━━━━━ Отрывок ━━━━━

И мудрое и опытное царское правительство не решало еврейский вопрос, а просто жило рядом с евреями под одним солнцем и пыталось как-то это существование и той и другой стороне облегчить. Судя по успехам еврейской общины и русского государства того времени, вполне удачно.

Этот вывод сделает любой читатель, прочтя первые главы "Двухста лет". Я мог бы выписать по этому поводу десятки цитат. Но вместо "Сидорова", у Солженицына на горе фактов сидит абсурдный "Каценелленбоген": "Неправильно, неверно, всё плохо, бездарно".

Такое впечатление, что автор просто не понимает самого ТОНА нормальной работы государственного аппарата.

━━━━━

**Задание A:** По отрывку объясните, на чём автор основывает вывод, что царское правительство вполне удачно облегчало совместное существование евреев и русского государства.

━━━━━ Исходные строки ━━━━━

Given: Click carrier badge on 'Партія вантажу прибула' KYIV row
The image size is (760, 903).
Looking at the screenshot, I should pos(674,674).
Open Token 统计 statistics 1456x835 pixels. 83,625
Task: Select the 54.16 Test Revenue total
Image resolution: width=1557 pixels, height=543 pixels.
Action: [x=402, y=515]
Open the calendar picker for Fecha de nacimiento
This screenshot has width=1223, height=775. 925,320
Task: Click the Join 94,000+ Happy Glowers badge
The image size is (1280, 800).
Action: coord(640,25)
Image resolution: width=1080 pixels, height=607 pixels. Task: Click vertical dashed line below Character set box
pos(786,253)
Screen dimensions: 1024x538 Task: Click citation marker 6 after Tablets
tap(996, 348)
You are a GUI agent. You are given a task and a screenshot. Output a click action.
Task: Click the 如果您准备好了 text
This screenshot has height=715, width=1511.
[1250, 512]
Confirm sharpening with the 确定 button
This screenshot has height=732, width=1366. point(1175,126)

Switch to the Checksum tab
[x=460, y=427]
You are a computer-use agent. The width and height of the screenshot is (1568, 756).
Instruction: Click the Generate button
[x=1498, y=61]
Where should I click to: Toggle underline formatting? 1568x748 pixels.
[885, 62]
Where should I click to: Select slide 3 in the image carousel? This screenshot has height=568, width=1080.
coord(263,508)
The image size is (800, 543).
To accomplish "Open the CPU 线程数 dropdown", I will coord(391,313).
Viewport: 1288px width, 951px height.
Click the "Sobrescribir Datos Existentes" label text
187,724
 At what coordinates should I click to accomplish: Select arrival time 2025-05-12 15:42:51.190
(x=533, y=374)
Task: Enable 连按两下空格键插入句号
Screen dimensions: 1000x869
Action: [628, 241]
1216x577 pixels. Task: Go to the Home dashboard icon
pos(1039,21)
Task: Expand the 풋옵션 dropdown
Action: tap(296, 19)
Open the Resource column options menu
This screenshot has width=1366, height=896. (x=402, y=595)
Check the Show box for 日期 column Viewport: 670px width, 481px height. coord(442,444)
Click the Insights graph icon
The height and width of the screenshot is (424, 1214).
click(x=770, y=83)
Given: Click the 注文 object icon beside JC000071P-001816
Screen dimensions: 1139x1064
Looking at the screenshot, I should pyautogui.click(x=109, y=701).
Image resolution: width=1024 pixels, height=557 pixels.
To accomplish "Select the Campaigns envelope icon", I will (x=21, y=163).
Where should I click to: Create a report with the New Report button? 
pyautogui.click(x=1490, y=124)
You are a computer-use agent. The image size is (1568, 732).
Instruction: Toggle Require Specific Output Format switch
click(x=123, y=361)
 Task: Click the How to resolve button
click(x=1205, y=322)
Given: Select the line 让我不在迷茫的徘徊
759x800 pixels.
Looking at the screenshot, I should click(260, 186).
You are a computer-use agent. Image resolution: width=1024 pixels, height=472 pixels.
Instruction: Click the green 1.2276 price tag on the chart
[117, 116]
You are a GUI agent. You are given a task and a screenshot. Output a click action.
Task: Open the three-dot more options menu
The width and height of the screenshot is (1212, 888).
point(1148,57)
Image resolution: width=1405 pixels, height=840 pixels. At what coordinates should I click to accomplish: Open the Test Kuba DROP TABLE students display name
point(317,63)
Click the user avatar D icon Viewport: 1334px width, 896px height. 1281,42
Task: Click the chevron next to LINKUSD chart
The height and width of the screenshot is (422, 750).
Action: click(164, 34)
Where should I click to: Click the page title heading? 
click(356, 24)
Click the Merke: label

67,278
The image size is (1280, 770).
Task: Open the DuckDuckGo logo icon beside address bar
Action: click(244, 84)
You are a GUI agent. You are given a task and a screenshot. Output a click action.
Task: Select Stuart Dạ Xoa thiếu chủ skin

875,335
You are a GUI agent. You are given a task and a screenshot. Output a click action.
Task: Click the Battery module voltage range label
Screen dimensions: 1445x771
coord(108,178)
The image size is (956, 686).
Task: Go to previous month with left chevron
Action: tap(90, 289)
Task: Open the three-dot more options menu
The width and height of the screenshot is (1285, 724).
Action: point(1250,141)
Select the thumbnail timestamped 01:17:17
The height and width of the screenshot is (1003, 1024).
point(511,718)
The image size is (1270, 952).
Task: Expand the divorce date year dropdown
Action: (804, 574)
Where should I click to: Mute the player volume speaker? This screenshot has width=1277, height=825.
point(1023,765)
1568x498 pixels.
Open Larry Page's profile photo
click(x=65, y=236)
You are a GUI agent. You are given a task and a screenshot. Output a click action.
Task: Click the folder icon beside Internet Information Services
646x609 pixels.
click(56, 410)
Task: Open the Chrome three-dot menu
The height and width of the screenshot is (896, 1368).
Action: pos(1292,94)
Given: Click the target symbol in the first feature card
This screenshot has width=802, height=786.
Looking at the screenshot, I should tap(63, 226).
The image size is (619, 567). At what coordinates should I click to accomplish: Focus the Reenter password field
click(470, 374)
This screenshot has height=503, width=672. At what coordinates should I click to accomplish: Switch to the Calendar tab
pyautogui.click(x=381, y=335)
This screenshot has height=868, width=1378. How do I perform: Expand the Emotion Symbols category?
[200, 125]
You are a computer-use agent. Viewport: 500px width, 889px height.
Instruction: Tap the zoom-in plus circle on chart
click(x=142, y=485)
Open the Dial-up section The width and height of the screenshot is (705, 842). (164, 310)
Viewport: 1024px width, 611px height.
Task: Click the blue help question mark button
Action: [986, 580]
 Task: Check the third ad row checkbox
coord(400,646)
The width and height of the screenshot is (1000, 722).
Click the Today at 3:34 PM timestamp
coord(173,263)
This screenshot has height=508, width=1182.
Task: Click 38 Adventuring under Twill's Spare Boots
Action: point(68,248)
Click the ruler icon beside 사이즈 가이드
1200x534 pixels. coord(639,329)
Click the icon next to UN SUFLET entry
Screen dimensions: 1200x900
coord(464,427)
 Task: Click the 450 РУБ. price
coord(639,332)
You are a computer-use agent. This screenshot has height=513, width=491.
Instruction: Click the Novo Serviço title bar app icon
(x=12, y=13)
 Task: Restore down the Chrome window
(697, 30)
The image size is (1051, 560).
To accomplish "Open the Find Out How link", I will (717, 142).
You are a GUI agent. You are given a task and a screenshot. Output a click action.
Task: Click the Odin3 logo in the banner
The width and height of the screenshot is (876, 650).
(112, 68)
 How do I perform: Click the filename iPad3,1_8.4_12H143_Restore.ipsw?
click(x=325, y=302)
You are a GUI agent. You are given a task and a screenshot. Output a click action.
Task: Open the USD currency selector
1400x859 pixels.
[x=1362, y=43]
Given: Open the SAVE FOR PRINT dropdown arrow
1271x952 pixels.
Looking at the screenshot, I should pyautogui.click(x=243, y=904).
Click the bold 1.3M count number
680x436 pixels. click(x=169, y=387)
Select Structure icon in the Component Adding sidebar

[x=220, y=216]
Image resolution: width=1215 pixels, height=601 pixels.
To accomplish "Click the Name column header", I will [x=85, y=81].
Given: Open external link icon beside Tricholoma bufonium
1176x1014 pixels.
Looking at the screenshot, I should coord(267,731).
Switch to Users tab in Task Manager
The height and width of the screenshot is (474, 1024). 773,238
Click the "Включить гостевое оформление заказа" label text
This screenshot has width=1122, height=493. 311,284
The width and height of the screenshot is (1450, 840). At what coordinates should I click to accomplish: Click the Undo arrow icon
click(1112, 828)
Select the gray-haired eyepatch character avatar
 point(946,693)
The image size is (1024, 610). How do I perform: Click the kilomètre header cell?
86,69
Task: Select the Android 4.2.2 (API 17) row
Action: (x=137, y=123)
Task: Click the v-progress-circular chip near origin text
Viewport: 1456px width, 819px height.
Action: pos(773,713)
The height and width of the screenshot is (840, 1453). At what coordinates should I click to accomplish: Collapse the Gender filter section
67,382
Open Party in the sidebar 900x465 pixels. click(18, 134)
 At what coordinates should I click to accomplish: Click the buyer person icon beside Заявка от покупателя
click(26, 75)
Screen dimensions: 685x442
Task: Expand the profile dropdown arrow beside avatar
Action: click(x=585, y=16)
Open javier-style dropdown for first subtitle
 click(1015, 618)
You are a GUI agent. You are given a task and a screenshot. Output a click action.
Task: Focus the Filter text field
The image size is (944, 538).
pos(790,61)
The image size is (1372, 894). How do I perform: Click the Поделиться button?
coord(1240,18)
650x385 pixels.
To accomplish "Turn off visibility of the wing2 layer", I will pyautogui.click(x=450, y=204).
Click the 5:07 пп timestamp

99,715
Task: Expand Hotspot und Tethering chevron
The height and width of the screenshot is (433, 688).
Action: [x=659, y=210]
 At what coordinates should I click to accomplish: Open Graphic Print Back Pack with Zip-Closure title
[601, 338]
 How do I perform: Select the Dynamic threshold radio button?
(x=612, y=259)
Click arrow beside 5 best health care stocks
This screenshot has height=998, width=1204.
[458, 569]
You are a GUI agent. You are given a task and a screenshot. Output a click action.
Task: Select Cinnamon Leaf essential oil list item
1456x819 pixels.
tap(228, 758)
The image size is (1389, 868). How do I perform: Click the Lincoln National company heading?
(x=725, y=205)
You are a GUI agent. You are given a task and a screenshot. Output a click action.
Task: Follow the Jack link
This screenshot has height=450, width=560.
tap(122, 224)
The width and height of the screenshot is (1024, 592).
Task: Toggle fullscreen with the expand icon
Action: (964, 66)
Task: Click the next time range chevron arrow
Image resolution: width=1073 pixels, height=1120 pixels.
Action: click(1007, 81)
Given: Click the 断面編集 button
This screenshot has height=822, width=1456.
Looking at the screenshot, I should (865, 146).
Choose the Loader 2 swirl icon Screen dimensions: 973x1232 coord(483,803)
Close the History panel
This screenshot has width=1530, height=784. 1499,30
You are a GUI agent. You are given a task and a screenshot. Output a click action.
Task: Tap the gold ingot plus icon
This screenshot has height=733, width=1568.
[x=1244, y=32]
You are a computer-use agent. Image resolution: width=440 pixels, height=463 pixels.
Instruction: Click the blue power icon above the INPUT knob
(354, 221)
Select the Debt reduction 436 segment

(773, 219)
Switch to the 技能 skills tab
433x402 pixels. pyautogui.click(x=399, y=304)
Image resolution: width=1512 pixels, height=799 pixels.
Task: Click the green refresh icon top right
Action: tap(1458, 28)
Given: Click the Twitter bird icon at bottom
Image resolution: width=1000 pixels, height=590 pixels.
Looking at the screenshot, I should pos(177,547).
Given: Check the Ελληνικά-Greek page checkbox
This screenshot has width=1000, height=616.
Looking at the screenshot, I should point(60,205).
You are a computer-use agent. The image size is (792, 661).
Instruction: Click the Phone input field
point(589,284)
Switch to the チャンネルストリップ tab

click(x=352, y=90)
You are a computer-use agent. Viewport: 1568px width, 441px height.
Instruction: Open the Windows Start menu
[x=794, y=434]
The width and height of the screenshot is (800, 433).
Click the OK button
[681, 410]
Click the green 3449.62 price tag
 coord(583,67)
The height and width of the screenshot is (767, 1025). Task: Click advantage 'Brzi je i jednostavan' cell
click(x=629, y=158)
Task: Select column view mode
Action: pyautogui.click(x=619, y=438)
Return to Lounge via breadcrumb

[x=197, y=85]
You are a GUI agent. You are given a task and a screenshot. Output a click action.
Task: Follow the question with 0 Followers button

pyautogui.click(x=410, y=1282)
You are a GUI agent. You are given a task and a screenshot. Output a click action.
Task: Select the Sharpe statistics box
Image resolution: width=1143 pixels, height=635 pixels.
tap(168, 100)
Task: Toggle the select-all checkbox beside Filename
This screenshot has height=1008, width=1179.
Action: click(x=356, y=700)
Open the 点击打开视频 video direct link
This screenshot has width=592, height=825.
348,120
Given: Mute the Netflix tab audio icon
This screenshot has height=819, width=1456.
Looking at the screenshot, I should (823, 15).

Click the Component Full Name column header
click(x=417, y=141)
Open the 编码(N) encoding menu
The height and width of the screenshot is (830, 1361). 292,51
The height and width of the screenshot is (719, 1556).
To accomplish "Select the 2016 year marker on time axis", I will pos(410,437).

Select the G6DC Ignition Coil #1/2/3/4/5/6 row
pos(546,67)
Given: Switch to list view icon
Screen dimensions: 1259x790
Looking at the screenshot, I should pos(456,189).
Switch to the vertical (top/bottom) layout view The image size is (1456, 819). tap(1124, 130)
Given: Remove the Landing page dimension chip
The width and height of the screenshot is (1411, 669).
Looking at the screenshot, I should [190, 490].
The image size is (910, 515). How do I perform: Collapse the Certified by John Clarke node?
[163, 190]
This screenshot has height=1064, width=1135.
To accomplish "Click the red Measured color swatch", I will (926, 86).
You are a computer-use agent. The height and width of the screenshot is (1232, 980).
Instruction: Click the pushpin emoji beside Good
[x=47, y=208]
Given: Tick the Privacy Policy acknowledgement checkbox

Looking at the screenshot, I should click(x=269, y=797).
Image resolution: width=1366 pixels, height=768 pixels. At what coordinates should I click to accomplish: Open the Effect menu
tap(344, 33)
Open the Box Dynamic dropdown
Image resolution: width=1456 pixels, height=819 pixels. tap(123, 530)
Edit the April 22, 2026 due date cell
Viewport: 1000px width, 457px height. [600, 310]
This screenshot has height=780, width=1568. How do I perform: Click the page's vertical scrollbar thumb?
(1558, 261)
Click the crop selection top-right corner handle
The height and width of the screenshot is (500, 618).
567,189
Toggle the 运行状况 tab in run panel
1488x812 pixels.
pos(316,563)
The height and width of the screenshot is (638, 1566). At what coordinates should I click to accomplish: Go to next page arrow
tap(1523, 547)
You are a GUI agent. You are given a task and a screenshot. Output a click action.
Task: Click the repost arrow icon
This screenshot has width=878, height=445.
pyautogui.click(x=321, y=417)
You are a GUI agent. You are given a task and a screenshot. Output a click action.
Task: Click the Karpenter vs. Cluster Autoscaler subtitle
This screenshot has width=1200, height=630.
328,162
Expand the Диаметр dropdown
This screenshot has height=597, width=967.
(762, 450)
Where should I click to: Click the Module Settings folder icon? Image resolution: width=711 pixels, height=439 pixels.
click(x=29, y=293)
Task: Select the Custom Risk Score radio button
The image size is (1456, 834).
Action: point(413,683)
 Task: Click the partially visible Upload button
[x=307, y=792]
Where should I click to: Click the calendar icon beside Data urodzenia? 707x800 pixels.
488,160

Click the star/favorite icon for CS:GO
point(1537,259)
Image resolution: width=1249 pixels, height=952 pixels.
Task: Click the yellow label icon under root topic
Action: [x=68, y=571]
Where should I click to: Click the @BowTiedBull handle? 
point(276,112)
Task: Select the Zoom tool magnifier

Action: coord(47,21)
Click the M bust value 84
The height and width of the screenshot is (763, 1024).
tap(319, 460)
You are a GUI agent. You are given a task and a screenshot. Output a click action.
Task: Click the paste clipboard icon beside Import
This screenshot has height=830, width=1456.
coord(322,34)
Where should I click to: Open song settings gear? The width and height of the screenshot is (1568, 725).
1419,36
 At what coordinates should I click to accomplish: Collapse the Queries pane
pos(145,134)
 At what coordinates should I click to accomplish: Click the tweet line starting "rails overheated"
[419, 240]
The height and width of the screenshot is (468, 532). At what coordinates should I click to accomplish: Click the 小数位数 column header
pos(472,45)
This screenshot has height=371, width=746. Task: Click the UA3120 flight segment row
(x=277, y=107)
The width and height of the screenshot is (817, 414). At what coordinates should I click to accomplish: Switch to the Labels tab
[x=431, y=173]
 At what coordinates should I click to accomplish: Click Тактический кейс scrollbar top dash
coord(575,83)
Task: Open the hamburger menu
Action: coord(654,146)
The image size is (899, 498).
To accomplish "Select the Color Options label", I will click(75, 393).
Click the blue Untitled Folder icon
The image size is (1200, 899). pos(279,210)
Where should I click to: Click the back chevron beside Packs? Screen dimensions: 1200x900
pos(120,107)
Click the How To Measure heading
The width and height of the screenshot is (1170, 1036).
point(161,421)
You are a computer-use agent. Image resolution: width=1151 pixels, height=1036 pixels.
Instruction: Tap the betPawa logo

━━━━━

**Задание B:** Выведите без изменений часть приведённых выше строк: от строки, содержащей "Expand the Диаметр dropdown", до строки, содержащей "Action: [x=68, y=571]", включительно.

**Ответ к упражнению A:** Автор основывает этот вывод на успехах еврейской общины и русского государства того времени.

**Ответ к упражнению B:**
Expand the Диаметр dropdown
This screenshot has height=597, width=967.
(762, 450)
Where should I click to: Click the Module Settings folder icon? Image resolution: width=711 pixels, height=439 pixels.
click(x=29, y=293)
Task: Select the Custom Risk Score radio button
The image size is (1456, 834).
Action: point(413,683)
 Task: Click the partially visible Upload button
[x=307, y=792]
Where should I click to: Click the calendar icon beside Data urodzenia? 707x800 pixels.
488,160

Click the star/favorite icon for CS:GO
point(1537,259)
Image resolution: width=1249 pixels, height=952 pixels.
Task: Click the yellow label icon under root topic
Action: [x=68, y=571]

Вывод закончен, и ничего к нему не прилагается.